Dataset entries:
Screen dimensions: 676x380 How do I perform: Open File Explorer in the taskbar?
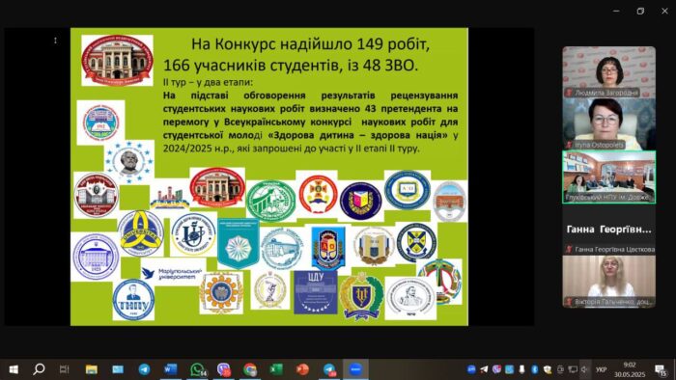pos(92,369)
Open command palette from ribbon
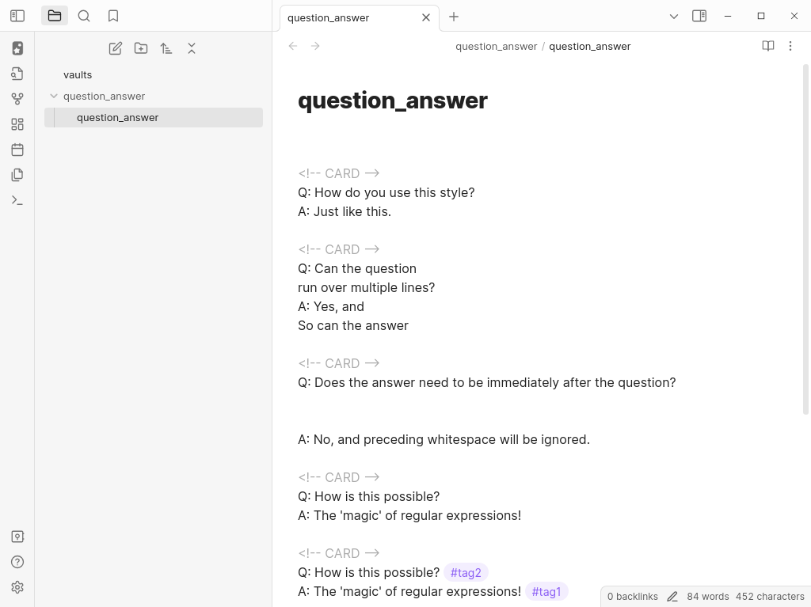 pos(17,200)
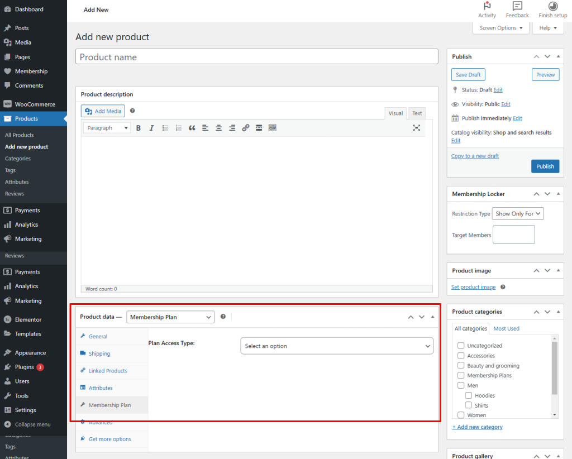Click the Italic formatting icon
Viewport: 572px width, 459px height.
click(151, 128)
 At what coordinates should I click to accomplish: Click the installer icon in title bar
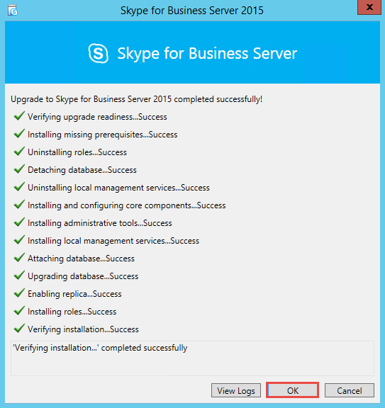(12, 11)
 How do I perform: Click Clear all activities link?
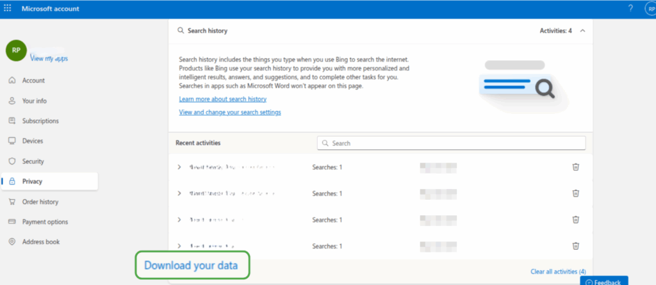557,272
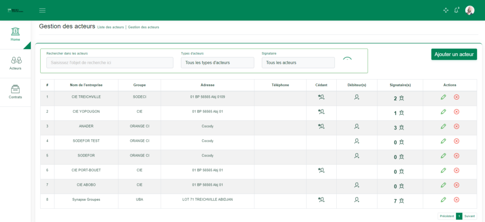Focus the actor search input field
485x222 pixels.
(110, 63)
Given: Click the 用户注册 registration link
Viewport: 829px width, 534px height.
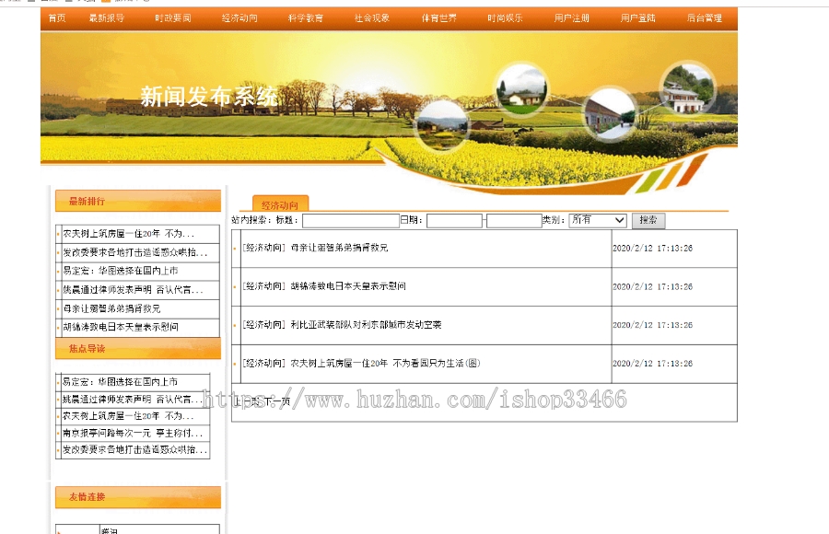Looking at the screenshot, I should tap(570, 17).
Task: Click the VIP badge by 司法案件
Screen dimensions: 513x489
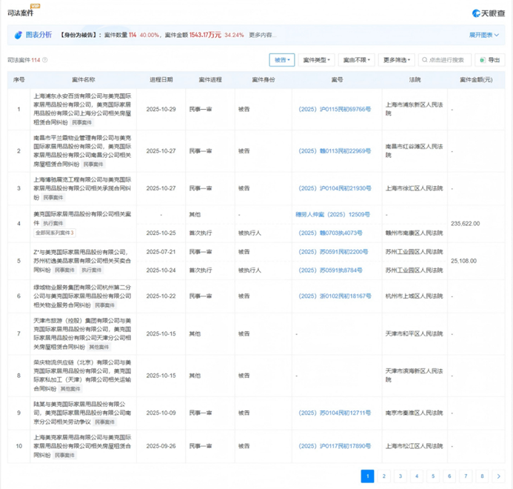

==

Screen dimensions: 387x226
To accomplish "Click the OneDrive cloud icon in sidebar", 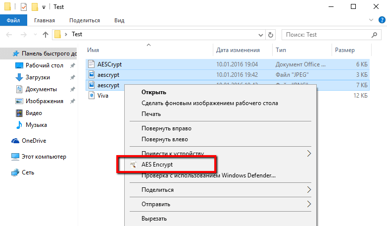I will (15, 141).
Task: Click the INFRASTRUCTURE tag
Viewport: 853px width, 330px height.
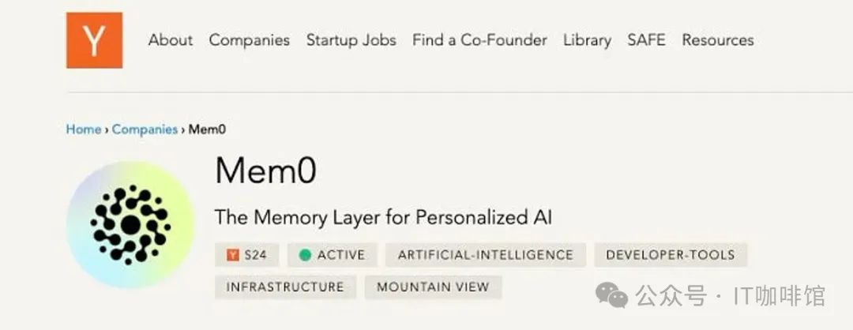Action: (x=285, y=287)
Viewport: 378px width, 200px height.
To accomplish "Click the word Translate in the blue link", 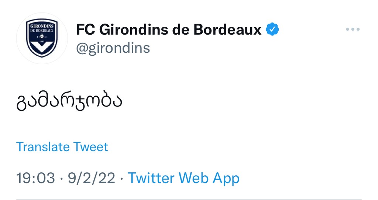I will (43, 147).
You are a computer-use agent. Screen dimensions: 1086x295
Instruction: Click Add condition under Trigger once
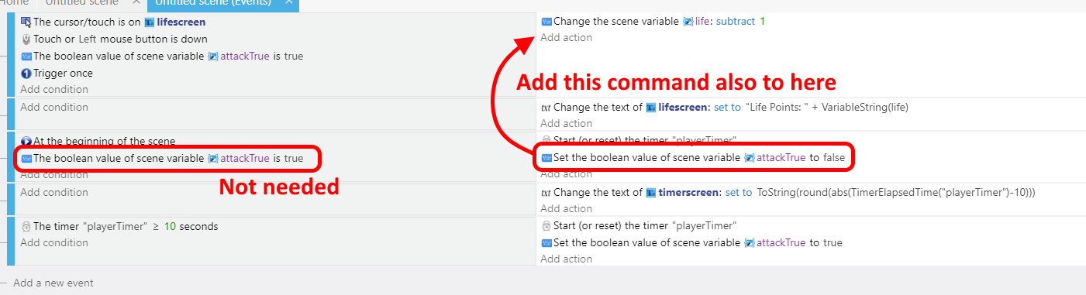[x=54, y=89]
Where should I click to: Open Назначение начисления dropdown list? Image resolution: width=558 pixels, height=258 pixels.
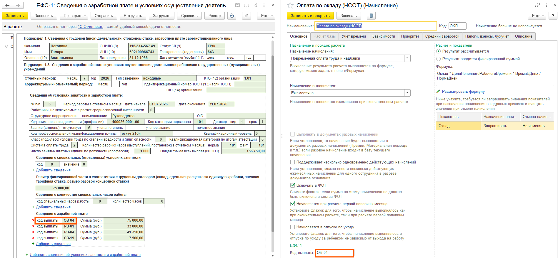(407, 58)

==

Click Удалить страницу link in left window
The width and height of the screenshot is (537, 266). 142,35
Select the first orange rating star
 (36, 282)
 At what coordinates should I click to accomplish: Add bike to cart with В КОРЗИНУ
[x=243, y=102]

EXERCISE DIRECTIONS: What is needed is an exact copy of only the lines above from the one with "Screen dimensions: 676x380" to the one with "Screen dimensions: 513x489", both kept, with every picture left out.

FINAL ANSWER:
Screen dimensions: 676x380 How do I perform: Open File Explorer in the taskbar?
pos(92,369)
Open command palette from ribbon
 pos(17,200)
Click the Italic formatting icon
Viewport: 572px width, 459px height.
click(151, 128)
 At what coordinates should I click to accomplish: Click the installer icon in title bar
(12, 11)
 How do I perform: Click Clear all activities link?
557,272
Focus the actor search input field
485x222 pixels.
(110, 63)
Given: Click the 用户注册 registration link
Viewport: 829px width, 534px height.
Looking at the screenshot, I should tap(570, 17).
Task: Click the VIP badge by 司法案件
Screen dimensions: 513x489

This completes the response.